Bring this relationship between sound and image back a hundred years, in the early 1900s, when sound was becoming much easier to reproduce and distribute en masse. A top of the wave of emerging consumable music recordings, consumer culture and advertising became increasingly interlinked with cultural production, and by the time we reached Thatcher, the free market, and glam metal, the way that Western consumers experienced music had utterly changed. Our tastes are easily boxed off, and the vehicles for music such as radio stations, music magazines, TV shows, and even the language of journalists, subscribe to the fixed rationale of a capitalist music culture. When we are presented with images on music magazine covers, it’s not people, but mediated and negotiated images of people, that have come to affect how we relate to music in that space – one of the most interesting aspects of this research is how close it draws your attention to the minute details of the changing relationship between our bodies, and capitalism.
Certainly, in the case of Alien She, there is no negotiated image or indeed any pressure from Art for Blind to create a packaged look. They’re an independent band and they feel in control. This is magnificently refreshing to hear, particularly as we have been delving into the darker crevices of music culture for most of our time together.
“… they could not ever put less pressure on us. They’re so supportive. They never got involved with that at all, we had complete control. They really have been an amazing support to us. They paid for vinyl pressing, it was a really fair deal… Because they are two people who have done this for years and you know they’re not like a big flashy company or anything, it’s just two people who are passionate about music and that’s the kind of people we like to work with… I think you can keep very tight control over your image… but I don’t feel you can control how people perceive you and how people read you… But I think there’s a lot more control now than there used to be…on my level anyway. I’m sure if you’re on a bigger label that might change”

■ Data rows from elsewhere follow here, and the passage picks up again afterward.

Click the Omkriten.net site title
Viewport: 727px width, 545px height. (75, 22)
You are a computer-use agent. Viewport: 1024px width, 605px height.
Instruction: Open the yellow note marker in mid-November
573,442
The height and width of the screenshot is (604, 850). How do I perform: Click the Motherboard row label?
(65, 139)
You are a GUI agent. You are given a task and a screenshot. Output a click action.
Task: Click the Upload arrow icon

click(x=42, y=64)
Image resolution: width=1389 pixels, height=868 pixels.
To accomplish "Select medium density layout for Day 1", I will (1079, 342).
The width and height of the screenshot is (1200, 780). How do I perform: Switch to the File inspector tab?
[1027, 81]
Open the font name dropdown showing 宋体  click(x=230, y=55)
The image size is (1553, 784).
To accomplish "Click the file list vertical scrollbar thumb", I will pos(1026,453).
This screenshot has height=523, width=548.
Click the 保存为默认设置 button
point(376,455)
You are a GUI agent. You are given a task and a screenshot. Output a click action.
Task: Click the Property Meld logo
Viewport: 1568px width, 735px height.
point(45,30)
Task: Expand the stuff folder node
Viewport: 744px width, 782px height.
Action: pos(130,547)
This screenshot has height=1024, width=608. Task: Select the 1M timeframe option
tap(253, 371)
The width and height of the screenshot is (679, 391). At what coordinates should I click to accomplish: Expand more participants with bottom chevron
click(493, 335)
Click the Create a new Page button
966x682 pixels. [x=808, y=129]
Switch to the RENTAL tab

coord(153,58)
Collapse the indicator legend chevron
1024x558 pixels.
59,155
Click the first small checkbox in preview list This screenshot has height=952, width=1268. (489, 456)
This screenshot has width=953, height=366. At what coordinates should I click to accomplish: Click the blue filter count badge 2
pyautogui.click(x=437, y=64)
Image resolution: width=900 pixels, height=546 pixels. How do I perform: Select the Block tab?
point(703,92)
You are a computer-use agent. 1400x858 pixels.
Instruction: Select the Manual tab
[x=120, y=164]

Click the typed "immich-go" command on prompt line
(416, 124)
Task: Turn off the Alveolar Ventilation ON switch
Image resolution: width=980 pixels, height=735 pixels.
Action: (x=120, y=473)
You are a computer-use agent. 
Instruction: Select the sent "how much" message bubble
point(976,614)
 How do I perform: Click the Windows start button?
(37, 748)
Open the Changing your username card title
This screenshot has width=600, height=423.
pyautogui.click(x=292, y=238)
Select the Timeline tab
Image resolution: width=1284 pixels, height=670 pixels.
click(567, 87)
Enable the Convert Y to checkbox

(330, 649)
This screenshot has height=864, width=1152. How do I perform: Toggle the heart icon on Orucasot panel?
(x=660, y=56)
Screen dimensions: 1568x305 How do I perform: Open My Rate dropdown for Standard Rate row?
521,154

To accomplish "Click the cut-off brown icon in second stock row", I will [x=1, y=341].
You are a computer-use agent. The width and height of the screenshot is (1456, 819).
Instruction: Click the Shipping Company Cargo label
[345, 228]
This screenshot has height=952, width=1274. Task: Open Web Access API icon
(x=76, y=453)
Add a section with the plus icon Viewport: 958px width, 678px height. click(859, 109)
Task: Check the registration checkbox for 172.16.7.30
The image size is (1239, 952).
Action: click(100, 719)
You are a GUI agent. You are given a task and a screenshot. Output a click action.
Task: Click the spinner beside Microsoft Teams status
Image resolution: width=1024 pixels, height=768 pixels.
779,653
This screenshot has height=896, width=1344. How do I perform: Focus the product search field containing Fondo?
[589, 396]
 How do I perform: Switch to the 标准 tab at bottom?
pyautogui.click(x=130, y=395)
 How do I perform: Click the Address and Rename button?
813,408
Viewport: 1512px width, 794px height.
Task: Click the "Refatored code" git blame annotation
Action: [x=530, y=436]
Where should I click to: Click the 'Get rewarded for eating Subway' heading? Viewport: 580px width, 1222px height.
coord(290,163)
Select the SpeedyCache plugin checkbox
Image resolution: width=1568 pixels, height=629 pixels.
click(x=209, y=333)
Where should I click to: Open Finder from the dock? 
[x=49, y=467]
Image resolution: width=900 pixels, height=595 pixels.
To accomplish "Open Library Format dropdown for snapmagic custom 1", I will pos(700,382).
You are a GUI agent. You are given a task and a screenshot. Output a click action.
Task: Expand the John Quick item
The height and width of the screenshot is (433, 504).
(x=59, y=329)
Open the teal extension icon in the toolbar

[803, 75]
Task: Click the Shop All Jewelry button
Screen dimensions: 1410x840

After over an hour of discussion with Katie, I find myself with a better sense of how image impacts upon an artist, their well-being and it’s commercial role. I also have more questions, which came to me as we journeyed through. Looking at the changing relationships between music culture and the global market, advertising, technological change, and how dominant representations of body, and image have taken shape is an important part of addressing inequalities, and precarious ethics in industry practice, but it’s not enough to provide accountability.
We need to pay attention to the experiences of artists, and the experiences of those they interact with when they’re negotiating their image – in the literal and metaphorical sense – within these commercial environments. Not just when we read an article about the topic, but on a regular basis. Any current or aspiring music industry professionals should cast a critical eye over the mainstay processes of publishing, managing, and marketing an artist, because a music industry that prioritises image and brand over the aesthetic value and creative value of music itself, risks cannibalising itself in a ruinous image culture. All the while, the exhausting circus of self-promotion and self-critique will continue to take its toll on an artist’s mental health and well-being. And we will have little else to bicker over, or enjoy in music, other than what is presented to us.